You get tax relief on the amount you pay into a personal pension and your savings build up largely tax free. Once you have reached age 55, you can draw out some or all of your savings at any time as cash lump sums, income or a combination of both. For more information about your options, see our guide on ways to use your pension pot.
You can take out a quarter of your savings as tax-free cash. The rest, whether drawn as income or lump sums, is taxable.
How your savings are invested
Normally, you decide how your savings are invested. For plans taken out (either through your workplace or direct) with an insurance company, personal pensions can typically be invested in a range of different investment funds.
If you want an even wider choice and are happy making your own investment decisions, consider a self-invested personal pension (SIPP). These are offered by a few insurance companies but also by stockbrokers and other specialist firms. With a SIPP, typically you can invest in most investment funds, shares, bonds and some types of commercial property.
The impact of charges
Check carefully what charges you have to pay. For example, there might be an administration charge each time you pay money in and charges if you want to switch between investment funds or transfer your savings to another provider.

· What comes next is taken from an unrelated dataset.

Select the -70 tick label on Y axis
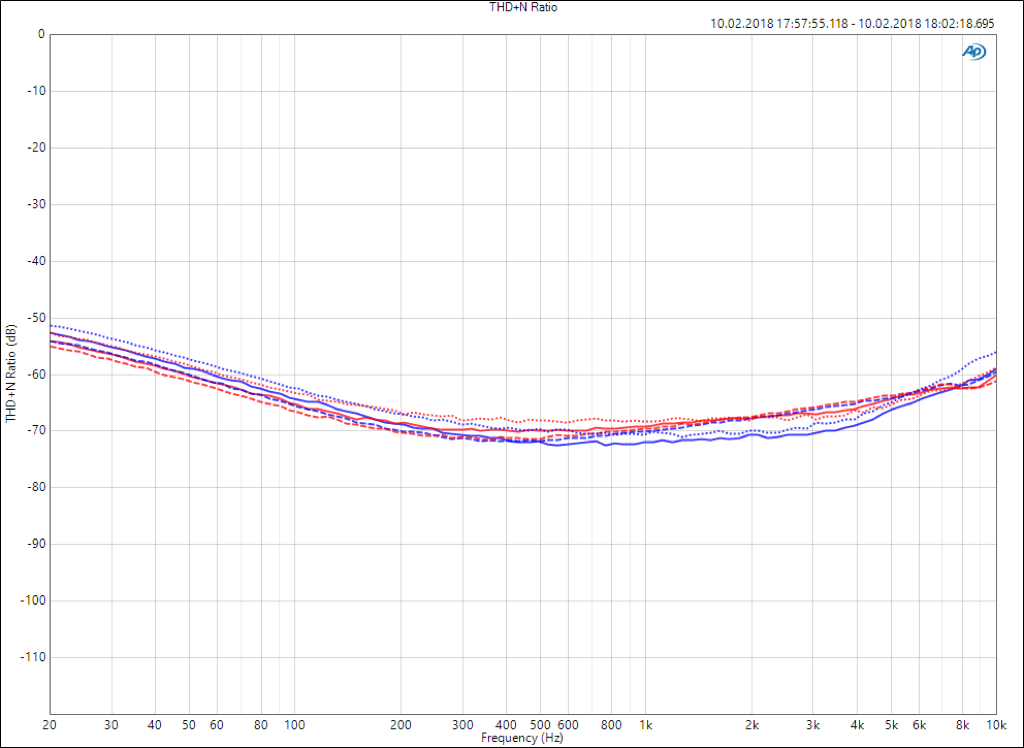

With each investment fund there may be an up-front charge when you first invest (though these are becoming less common) plus annual deductions (often called ‘ongoing charges’) that are a set percentage each year of the amount you have invested.
Where the personal pension is your workplace scheme, usually the charges must not total more than 0.75% a year of the value of your pension pot.
Depending on the type of personal pension you have, there may be other charges too. If you invest direct in shares and bonds, there will be dealing charges to pay each time you buy and sell. If you manage your pension investments through an online service, there may be a regular charge for this called a ‘platform charge’. If you take financial advice, you pay separately for this.
How much pension will you get?
The earliest age at which you can start your pension is 55. But the pension you would get from such an early age is likely to be relatively low.
Each year you will receive a statement showing how much your pension pot is worth and how much pension it might provide from your chosen pension age.